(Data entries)
Segment Open

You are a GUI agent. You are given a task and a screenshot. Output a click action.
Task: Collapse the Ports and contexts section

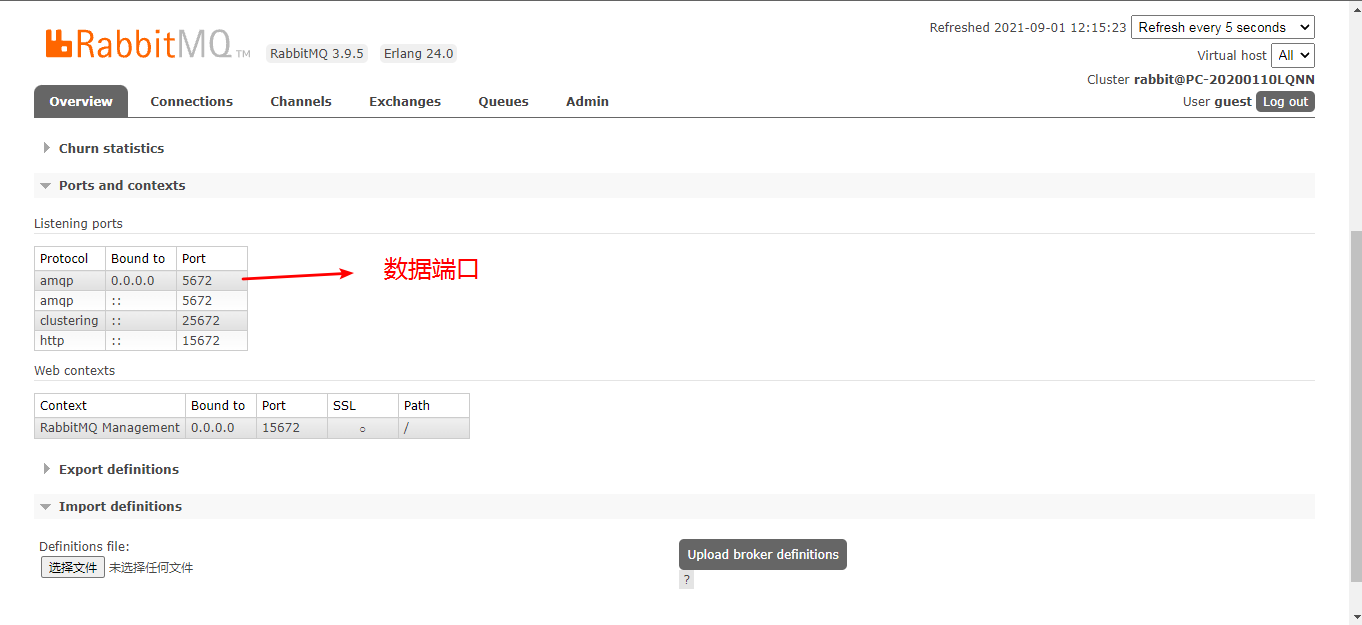point(121,185)
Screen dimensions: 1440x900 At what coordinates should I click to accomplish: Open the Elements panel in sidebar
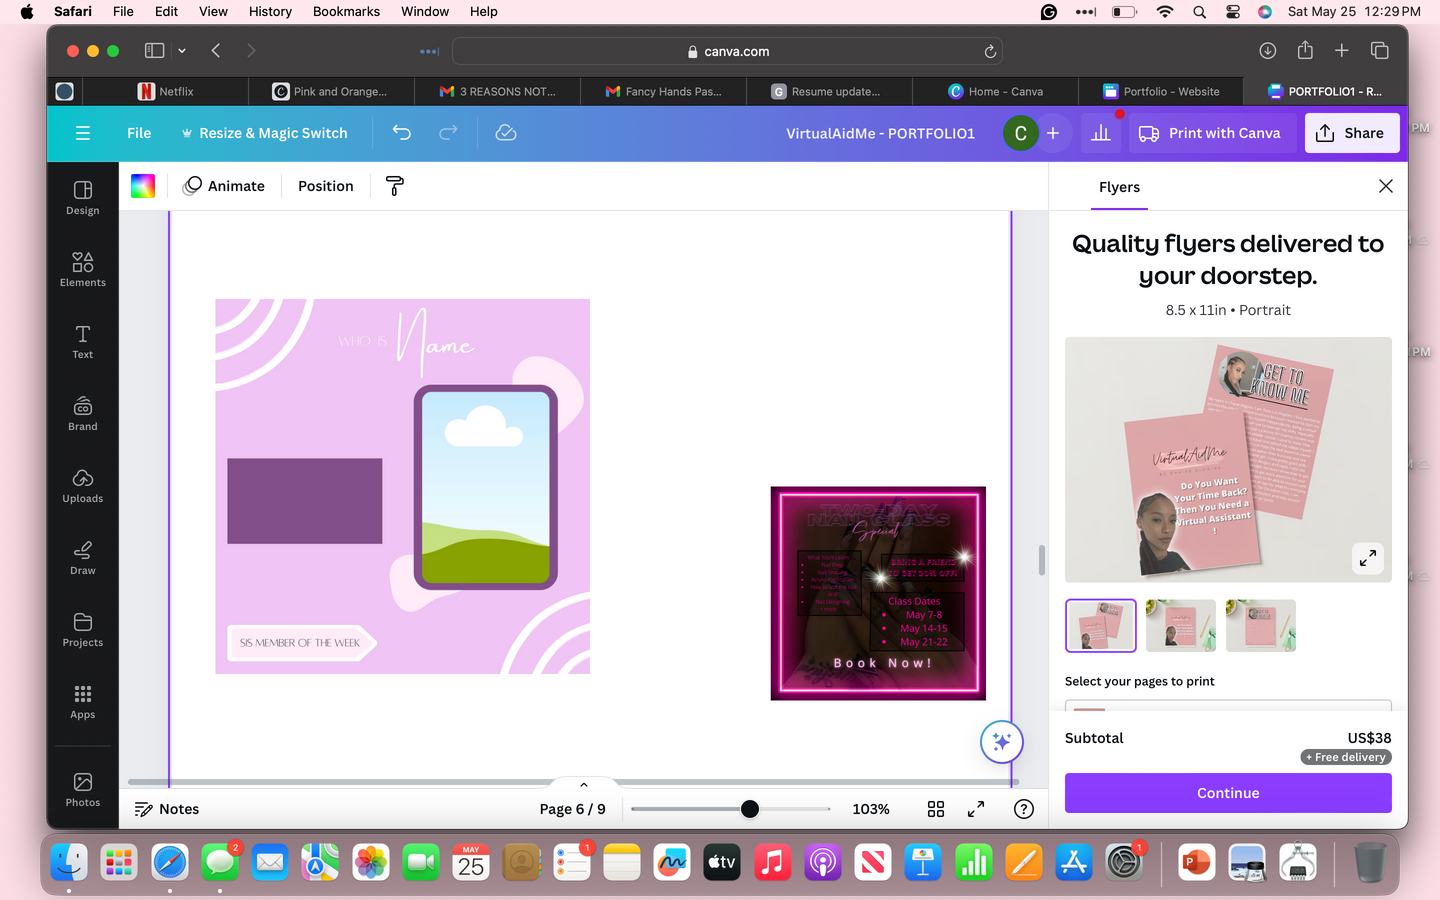pyautogui.click(x=82, y=269)
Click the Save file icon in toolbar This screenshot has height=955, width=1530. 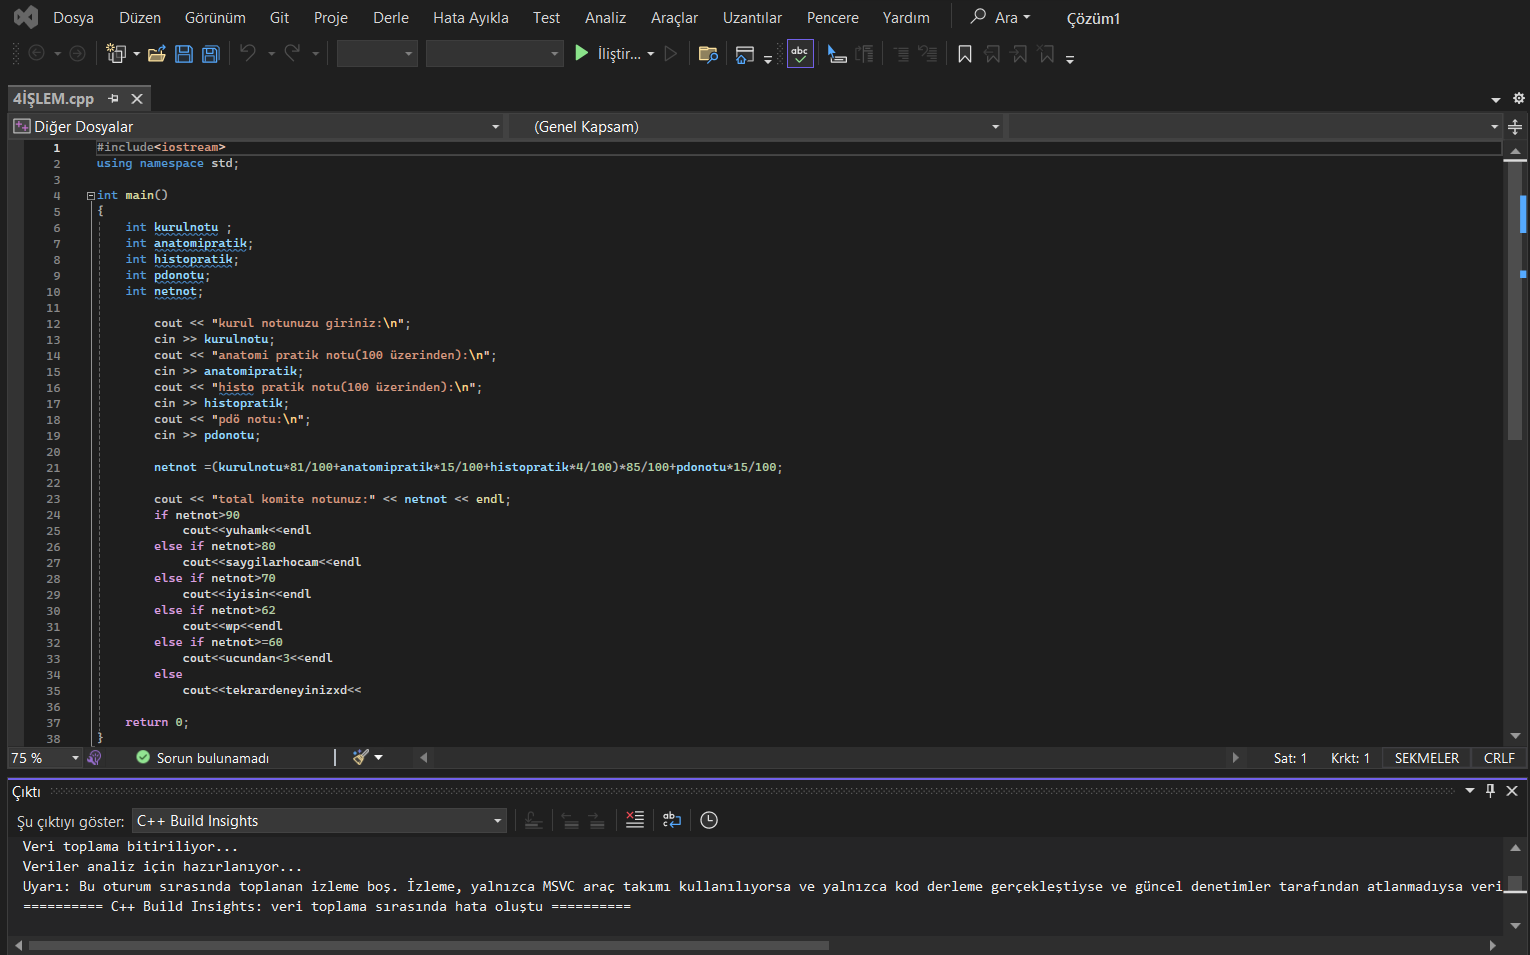coord(184,54)
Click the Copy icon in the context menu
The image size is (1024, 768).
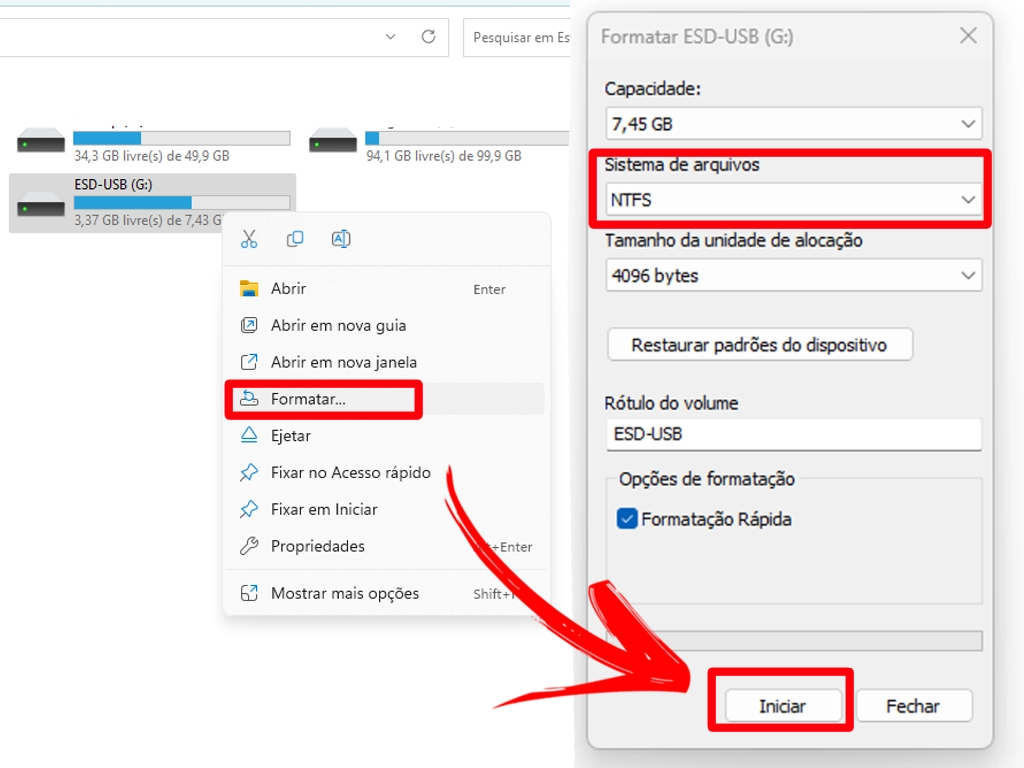[295, 239]
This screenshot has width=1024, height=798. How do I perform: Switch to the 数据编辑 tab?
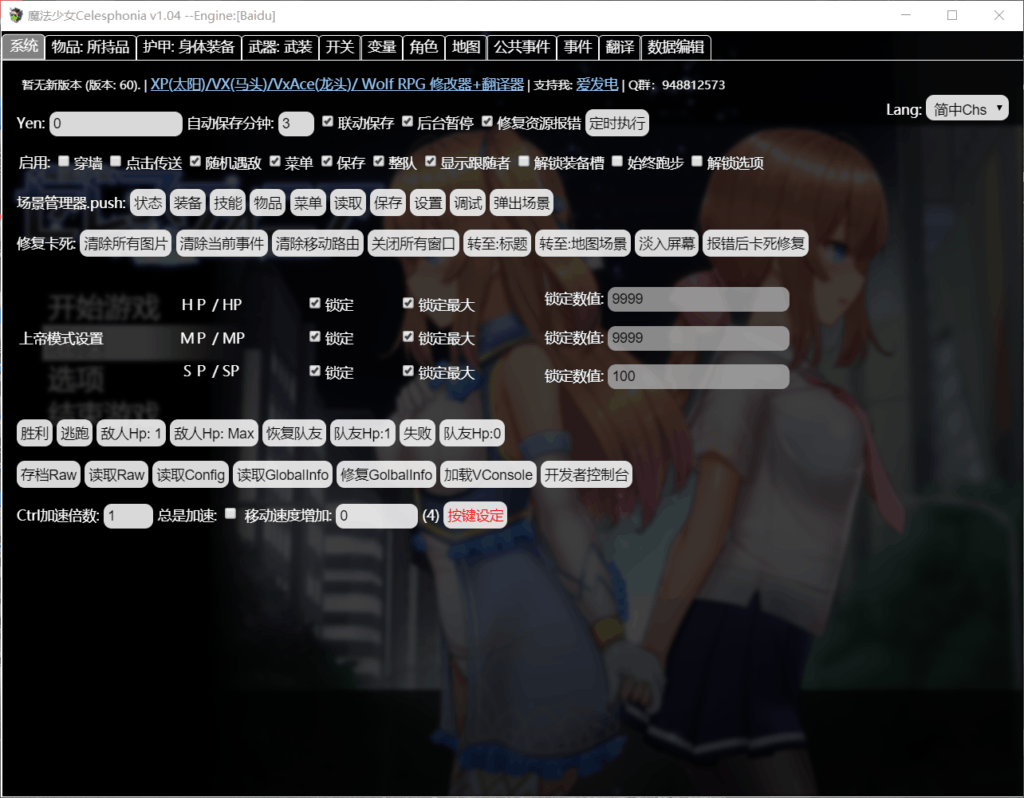[676, 47]
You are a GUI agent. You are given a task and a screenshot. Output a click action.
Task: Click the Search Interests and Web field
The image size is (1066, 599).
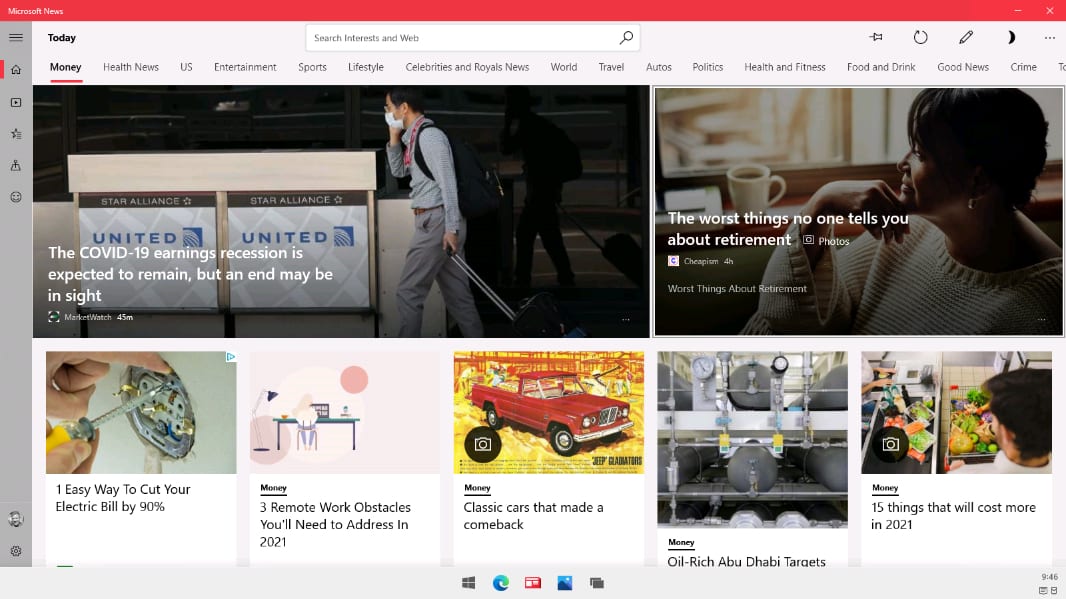click(x=460, y=38)
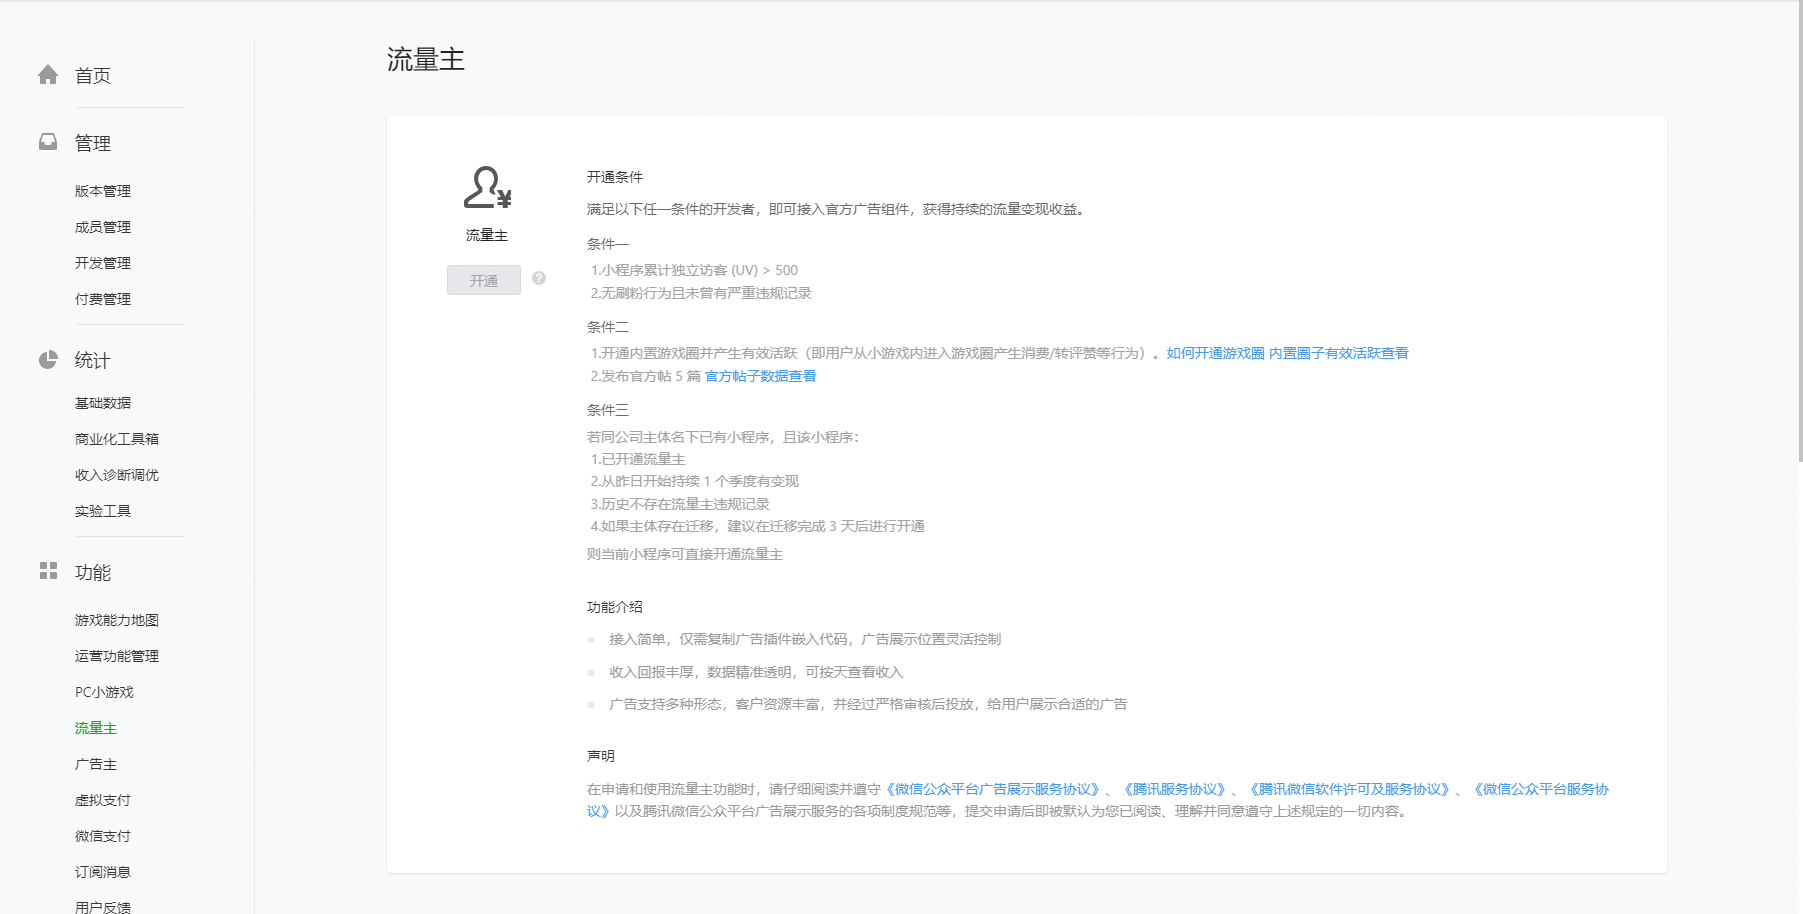The width and height of the screenshot is (1803, 914).
Task: Go to 游戏能力地图 menu item
Action: (x=117, y=620)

Segment Closed

What you have to do
Where the line containing "This screenshot has width=1024, height=798." appears above, start there and set down each line exactly through the last line of the data; leave out every picture.

Solution to the exercise
This screenshot has width=1024, height=798. How do I perform: Switch to the 数据编辑 tab?
[676, 47]
You are a GUI agent. You are given a task and a screenshot. Output a click action.
Task: Click the Search Interests and Web field
The image size is (1066, 599).
click(x=460, y=38)
The width and height of the screenshot is (1803, 914).
Task: Go to 游戏能力地图 menu item
Action: (x=117, y=620)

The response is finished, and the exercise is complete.